Goodbye to Shea, Goodbye to Modern Baseball

I think the least-loved building that I love, and which also happens to be a work of modern architecture, is Shea Stadium. It is a big, impersonal bowl, one of the first of many major league stadiums built in that style, and even today, when I walk up the ramps and get my first look at the field, I grin with something like the same joy I felt on my first visit, in 1964, the year it opened.

In those days we almost always sat in the nose-bleed section. You could get a seat by giving the ticket taker 10 side panels cut from Borden’s milk containers, a promotion akin to sending in a cereal box top for a prize. The side panels had to be those with the Mets promotion on it, of course, but when we didn’t drink enough milk, my father would simply cut off all the panels and sandwich the ordinary ones inside the good ones, so it looked as if we had the right 10.
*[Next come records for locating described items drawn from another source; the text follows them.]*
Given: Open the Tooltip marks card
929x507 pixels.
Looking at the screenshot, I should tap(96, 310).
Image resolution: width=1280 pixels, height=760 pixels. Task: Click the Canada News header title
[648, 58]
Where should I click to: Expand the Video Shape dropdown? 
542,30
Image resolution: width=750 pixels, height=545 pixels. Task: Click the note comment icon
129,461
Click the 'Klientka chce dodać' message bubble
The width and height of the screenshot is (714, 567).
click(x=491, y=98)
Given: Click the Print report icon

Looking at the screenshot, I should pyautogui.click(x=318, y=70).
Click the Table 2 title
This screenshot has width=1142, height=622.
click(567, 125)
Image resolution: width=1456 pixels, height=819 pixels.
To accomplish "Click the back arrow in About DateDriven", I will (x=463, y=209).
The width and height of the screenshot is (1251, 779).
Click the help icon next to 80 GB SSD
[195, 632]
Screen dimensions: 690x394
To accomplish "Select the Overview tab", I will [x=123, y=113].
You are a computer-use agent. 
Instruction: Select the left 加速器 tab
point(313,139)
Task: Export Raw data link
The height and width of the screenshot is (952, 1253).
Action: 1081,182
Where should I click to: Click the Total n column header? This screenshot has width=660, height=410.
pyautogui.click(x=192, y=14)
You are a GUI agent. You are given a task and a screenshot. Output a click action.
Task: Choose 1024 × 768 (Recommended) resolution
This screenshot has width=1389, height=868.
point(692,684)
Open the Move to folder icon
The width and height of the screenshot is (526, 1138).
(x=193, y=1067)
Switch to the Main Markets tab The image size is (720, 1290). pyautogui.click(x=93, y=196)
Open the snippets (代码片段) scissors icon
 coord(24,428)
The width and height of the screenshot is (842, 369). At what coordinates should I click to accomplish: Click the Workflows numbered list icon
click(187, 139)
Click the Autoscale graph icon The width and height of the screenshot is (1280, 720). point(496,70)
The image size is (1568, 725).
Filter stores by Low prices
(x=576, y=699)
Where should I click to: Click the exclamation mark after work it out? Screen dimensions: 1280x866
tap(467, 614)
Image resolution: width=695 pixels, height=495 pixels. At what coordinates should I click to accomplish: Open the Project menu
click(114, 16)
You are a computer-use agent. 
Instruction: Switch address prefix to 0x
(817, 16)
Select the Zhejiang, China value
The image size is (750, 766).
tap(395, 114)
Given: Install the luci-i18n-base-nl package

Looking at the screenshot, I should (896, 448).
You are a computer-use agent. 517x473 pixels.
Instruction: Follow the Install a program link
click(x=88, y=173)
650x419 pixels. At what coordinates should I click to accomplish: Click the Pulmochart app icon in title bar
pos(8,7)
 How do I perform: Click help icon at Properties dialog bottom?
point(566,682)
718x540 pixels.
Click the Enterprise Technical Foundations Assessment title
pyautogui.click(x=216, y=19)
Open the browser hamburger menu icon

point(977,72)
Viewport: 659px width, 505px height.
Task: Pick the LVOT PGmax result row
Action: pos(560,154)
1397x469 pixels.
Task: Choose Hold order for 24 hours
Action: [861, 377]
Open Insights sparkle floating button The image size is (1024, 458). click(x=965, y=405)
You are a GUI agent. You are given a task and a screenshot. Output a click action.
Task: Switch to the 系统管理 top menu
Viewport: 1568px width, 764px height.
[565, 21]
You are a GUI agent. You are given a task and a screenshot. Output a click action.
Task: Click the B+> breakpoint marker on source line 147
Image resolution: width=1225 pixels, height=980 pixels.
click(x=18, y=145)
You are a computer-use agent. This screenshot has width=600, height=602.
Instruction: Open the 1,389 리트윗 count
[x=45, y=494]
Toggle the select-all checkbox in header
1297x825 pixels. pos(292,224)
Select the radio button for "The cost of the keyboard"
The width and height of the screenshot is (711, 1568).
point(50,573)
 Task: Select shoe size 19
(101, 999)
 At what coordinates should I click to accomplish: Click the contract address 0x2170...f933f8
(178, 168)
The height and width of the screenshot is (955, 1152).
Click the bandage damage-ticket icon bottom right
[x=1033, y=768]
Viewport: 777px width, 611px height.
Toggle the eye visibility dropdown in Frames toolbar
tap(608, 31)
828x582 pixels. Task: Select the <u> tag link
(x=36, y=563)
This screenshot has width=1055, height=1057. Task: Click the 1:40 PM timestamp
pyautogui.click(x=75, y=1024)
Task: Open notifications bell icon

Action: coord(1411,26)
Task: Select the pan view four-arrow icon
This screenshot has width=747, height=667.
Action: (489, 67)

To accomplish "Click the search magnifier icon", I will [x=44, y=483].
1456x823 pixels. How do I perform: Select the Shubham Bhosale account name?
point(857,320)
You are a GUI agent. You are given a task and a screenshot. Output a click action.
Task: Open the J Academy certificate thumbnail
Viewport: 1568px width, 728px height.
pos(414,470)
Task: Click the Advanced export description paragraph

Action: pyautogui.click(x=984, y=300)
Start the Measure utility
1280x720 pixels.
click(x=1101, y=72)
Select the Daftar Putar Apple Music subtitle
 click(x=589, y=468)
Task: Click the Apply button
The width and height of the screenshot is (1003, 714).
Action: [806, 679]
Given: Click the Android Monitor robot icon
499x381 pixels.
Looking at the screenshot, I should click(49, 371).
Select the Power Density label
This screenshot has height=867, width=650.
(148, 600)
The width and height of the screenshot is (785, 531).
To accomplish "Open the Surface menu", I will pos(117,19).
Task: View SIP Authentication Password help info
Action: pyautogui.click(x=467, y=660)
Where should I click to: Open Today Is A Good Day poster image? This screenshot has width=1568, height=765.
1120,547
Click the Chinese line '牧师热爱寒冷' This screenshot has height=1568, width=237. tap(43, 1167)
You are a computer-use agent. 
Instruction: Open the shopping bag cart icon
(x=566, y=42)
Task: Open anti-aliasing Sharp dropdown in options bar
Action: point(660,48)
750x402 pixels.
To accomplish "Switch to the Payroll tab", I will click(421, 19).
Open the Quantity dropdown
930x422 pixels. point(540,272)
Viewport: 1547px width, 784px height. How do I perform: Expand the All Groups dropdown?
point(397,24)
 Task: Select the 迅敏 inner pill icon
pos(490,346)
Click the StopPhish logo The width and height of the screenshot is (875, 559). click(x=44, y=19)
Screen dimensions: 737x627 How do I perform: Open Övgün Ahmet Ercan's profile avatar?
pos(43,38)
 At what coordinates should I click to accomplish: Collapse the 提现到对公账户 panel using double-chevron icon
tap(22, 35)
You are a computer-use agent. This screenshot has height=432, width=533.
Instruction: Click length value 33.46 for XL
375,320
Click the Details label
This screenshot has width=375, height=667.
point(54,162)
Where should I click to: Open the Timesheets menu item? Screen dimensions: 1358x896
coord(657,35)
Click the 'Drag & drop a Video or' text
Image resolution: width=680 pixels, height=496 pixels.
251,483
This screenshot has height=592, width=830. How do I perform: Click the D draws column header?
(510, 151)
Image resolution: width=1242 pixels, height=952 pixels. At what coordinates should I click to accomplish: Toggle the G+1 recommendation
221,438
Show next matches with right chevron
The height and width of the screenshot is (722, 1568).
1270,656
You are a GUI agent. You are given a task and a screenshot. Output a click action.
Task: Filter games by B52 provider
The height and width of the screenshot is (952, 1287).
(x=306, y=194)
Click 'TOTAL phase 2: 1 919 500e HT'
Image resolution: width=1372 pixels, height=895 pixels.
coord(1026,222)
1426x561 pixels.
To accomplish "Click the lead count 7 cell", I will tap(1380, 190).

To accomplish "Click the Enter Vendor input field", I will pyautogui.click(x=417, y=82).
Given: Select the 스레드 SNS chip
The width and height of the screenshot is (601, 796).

I was amazed, a number of years ago, to hear that people, even Mets fans, did not like Shea. When it opened it was nicer, to my 10-year-old sensibility, than Yankee Stadium, which until it was rebuilt in the mid-70s was an old dump. Unlike Yankee Stadium, it was new, clean, convenient, colorful – those big, corrugated steel panels on the façade look like the prototype for this blog – with plenty of parking, and it was modern, built next to the World’s Fair, a showplace of the modern world.

In truth, after it was renovated, Yankee Stadium was nicer. But I loved Shea more because I loved the Mets.

Both now are in their last seasons, and both will be replaced by the newest trend in new ballparks – ballparks built to look old. Which brings me to this question:

In the last 25 years, Americans have designed, built and enjoyed modern office buildings, modern libraries, modern museums, and modern houses. Why is it so hard to build a baseball stadium that looks like it belongs in the 21st century?

There’s more about that, here, in a good post by Michael Bierut on Design Observer. He argues persuasively that a new modern stadium for the Mets would have been perfectly justified:

But in reality Flushing Meadows is hardly the middle of nowhere, and has a potent design tradition of its own. Originally a city dumping ground memorialized as The Great Gatsby's "valley of ashes," it was cleared by parks commissioner Robert Moses for the 1939 New York World's Fair, and fifteen years later, the 1964 World's Fair. Its grounds were the site of some of the most iconic and entertaining visionary architecture ever built in North America: Wallace Harrison's Trylon and Perisphere, Norman Bel Geddes' Futurama at the General Motors Pavilion, not to mention the Unisphere, which still stands today within sight of the new Citi Field. Wouldn't any of these have made great precedents for a new pleasure dome to be built in Flushing Meadows? Or, to go a little further afield — but at least within the same borough — how about Queen's greatest piece of architecture, from the same year as Shea, no less: Eero Saarinen's TWA Terminal?